“According to the literary theorist René Girard, we come to yearn for and eventually love those who are loved by others. I cannot confirm this from personal experience—I have a history of frustrated longings for objects and women who were palpably unavailable to me but of no particular interest to anyone else.
Love, it seems to me, is that condition in which one is most contentedly oneself. If this sounds paradoxical, remember Rilke’s admonition: love consists in leaving the loved one space to be themselves while providing the security within which that self may flourish. As a child, I always felt uneasy and a little constrained around people, my family in particular. Solitude was bliss, but not easily obtained. Being always felt stressful—wherever I was there was something to do, someone to please, a duty to be completed, a role inadequately fulfilled: something amiss. Becoming, on the other hand, was relief. I was never so happy as when I was going somewhere on my own, and the longer it took to get there, the better.

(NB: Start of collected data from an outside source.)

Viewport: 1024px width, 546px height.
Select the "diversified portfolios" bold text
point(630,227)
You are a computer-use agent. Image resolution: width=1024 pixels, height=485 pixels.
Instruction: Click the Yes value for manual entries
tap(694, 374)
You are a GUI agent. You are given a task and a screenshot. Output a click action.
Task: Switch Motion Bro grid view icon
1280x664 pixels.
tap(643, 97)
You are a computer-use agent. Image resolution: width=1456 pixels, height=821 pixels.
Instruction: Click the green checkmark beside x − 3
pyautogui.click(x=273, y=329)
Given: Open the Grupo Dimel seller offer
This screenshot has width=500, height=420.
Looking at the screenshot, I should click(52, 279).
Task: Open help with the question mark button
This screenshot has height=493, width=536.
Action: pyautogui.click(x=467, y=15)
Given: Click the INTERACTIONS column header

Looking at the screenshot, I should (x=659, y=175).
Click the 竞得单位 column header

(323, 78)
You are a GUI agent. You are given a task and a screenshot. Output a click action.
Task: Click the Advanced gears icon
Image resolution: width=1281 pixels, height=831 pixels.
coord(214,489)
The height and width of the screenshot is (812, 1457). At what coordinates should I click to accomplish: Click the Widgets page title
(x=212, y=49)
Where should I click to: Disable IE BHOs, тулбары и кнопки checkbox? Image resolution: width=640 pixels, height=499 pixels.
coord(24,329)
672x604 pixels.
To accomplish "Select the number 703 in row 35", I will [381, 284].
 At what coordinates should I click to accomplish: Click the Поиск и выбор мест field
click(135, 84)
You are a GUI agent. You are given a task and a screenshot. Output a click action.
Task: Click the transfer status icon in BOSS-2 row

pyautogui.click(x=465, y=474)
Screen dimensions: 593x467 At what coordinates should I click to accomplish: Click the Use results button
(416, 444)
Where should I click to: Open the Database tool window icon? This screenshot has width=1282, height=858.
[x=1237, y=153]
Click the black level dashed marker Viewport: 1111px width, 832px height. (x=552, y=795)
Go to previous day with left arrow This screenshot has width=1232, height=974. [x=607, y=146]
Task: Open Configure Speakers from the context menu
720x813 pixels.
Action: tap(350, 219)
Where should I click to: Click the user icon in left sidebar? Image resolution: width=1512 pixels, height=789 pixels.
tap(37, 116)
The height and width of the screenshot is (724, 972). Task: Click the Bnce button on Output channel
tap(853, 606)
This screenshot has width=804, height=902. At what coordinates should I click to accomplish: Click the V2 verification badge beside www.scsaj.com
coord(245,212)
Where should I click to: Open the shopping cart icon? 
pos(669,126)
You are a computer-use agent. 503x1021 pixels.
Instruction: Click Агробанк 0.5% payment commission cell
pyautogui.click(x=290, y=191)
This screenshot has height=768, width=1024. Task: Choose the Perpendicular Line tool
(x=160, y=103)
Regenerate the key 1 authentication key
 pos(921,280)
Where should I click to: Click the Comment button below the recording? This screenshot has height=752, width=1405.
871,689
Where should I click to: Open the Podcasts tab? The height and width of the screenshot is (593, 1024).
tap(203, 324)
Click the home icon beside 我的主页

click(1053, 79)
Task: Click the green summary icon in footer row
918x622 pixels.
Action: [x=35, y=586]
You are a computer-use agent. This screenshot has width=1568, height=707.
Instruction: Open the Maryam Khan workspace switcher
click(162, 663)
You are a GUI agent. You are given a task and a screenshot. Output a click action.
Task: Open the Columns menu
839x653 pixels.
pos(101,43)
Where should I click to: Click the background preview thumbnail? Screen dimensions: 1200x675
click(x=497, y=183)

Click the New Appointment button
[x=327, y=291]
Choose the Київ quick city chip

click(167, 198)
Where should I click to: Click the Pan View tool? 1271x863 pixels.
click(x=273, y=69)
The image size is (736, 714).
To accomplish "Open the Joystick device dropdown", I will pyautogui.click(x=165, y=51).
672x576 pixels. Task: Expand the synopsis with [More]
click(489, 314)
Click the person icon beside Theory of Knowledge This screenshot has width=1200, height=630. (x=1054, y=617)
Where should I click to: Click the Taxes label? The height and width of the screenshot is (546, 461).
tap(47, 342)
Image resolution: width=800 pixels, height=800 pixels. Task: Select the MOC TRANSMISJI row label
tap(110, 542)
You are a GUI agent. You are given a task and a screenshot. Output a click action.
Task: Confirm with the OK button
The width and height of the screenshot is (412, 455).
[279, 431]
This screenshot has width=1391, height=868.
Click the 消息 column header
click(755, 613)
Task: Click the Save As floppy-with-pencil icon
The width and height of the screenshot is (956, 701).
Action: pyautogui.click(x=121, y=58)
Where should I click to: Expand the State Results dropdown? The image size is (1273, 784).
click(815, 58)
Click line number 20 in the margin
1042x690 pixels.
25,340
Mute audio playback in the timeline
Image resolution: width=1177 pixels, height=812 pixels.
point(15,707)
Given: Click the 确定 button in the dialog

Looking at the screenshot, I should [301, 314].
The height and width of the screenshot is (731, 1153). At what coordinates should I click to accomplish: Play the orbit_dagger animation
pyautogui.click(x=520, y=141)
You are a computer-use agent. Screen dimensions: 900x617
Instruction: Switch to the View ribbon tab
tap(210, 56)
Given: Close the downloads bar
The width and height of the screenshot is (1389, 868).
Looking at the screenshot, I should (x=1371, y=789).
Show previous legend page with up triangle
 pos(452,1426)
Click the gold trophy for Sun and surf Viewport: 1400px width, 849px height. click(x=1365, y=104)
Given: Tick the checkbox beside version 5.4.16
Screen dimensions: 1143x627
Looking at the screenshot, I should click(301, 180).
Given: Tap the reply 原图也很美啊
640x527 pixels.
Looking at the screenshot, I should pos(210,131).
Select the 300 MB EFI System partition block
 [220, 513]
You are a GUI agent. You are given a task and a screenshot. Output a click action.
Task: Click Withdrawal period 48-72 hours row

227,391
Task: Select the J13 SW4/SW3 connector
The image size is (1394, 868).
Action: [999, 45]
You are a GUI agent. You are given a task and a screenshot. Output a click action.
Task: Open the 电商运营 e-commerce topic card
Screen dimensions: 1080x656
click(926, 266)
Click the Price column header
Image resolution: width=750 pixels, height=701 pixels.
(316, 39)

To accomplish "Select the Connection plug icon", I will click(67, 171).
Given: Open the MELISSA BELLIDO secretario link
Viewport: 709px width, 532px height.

The technology, architecture, and working practices of a railway system fascinated me from the outset—I can describe even today the peculiarities of the separate London Underground lines and their station layouts, the heritage of different private companies in their early years. But I was never a “trainspotter.” Even when I graduated to solitary travel on the extensive network of British Railways’ Southern Region I never joined the enthusiastic bands of anorak-clad preteenage boys at the end of platforms, assiduously noting down the numbers of the passing trains. This seemed to me the most asinine of static pursuits—the point of a train was to get on it.”